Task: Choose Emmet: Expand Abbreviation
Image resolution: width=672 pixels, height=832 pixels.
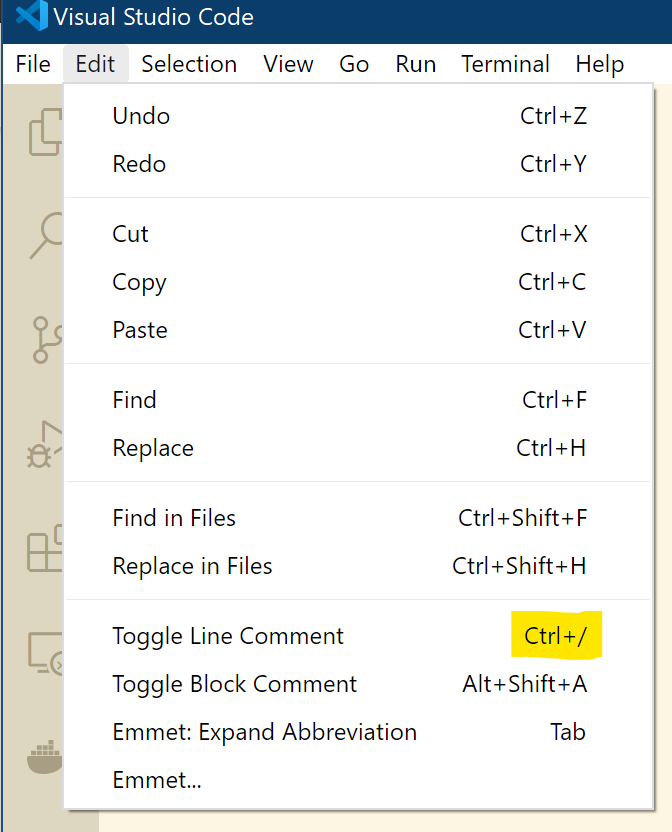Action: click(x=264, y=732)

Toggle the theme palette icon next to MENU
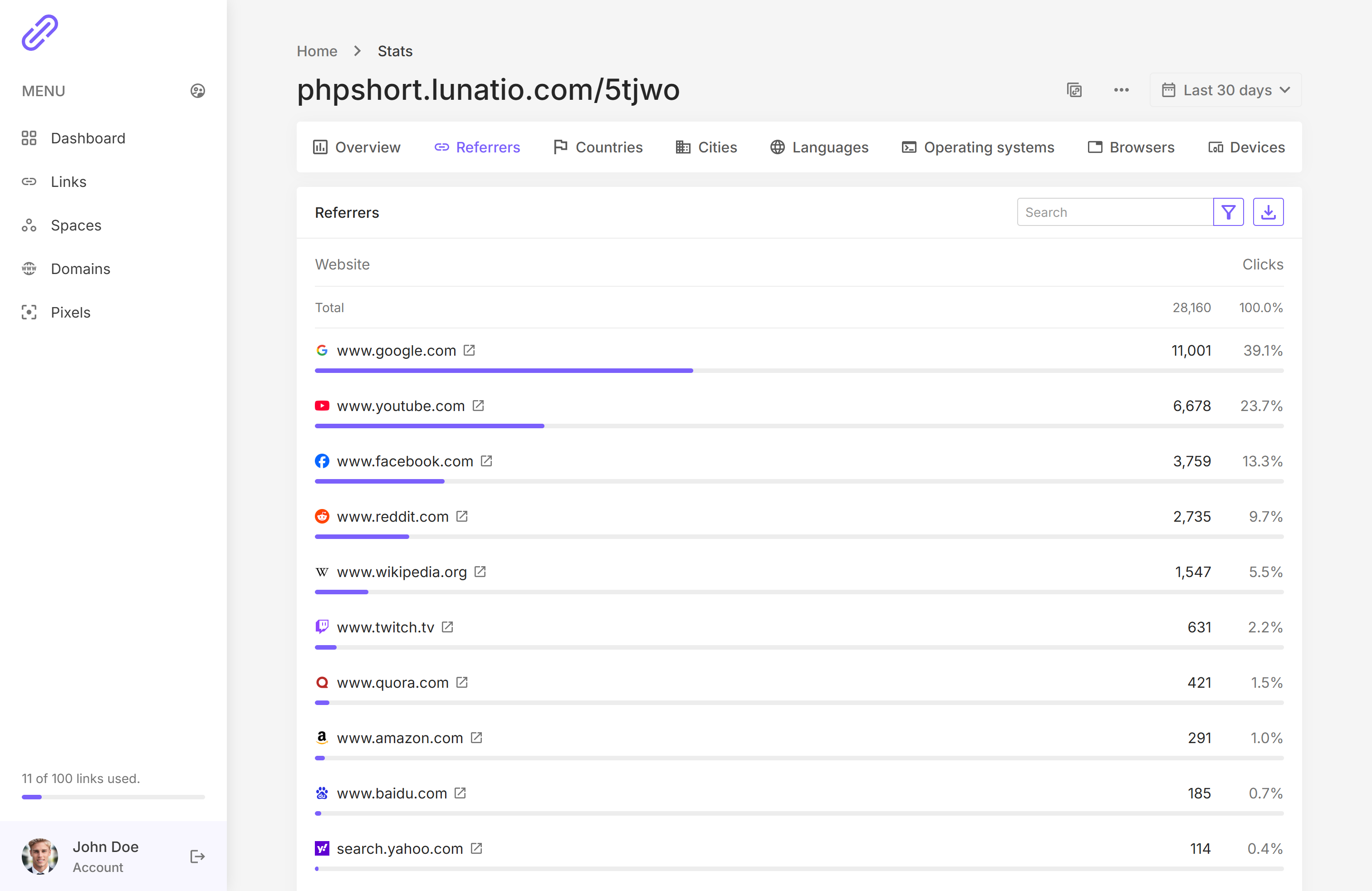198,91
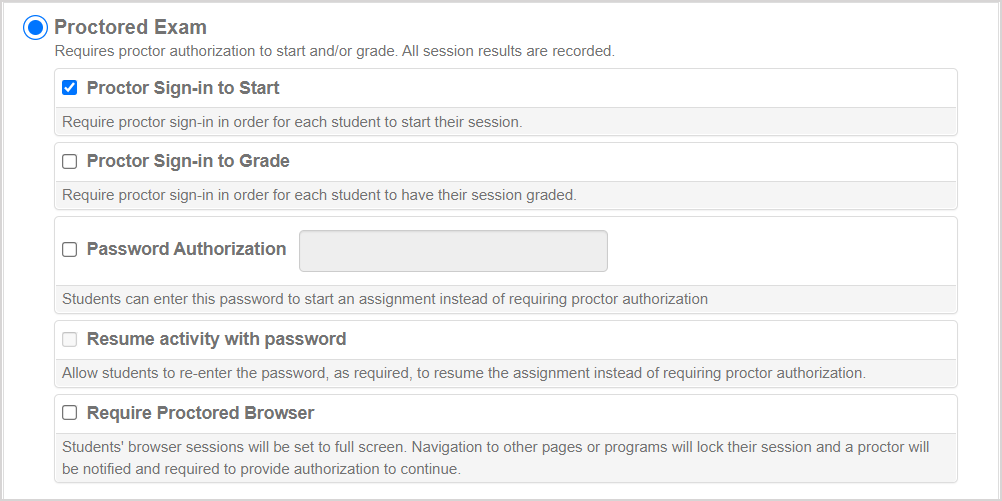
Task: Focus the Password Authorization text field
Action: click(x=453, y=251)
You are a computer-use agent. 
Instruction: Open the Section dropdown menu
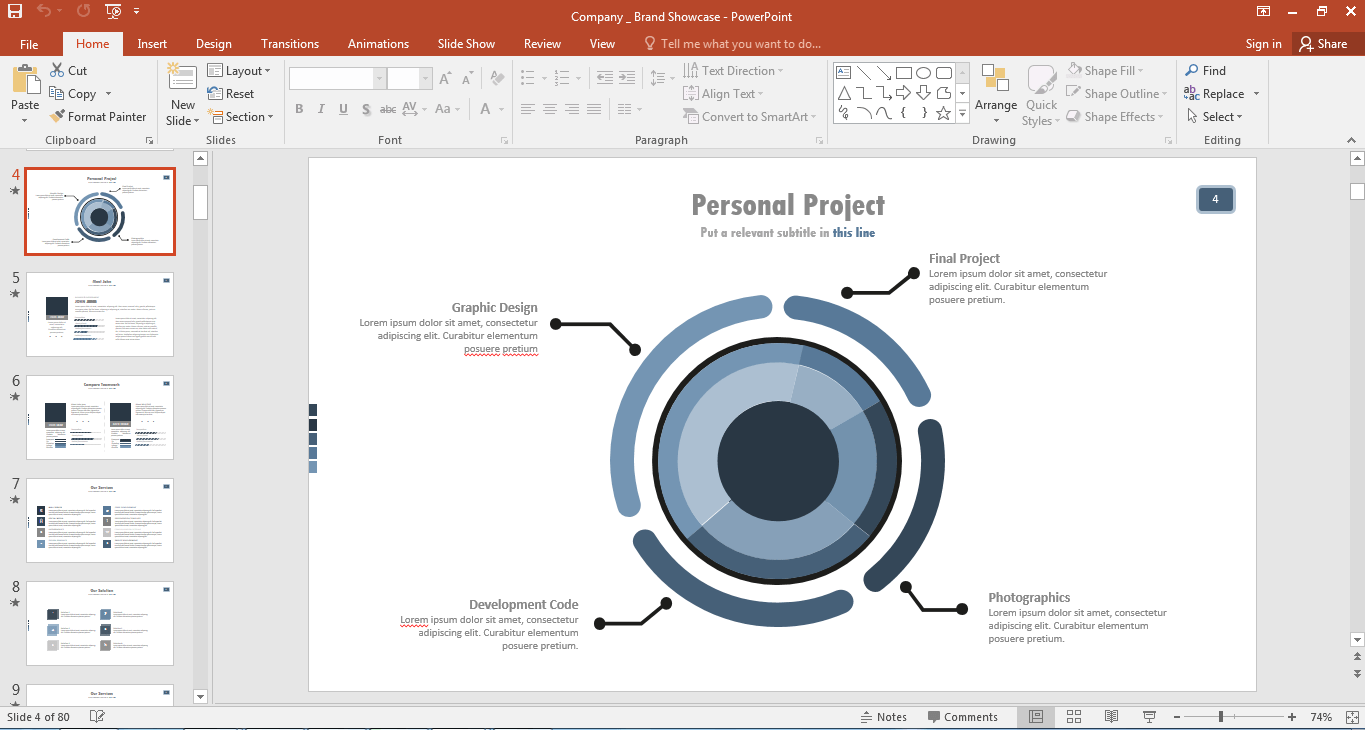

# CHALLENGE:
Edit the items from the line that contains "You are a computer-use agent." through the end of the items, replacing "Section" with "Category" and keeping everything else the same. Give only those lines, and leave the pictures out of your answer.

# FULL SOLUTION:
You are a computer-use agent. 
Instruction: Open the Category dropdown menu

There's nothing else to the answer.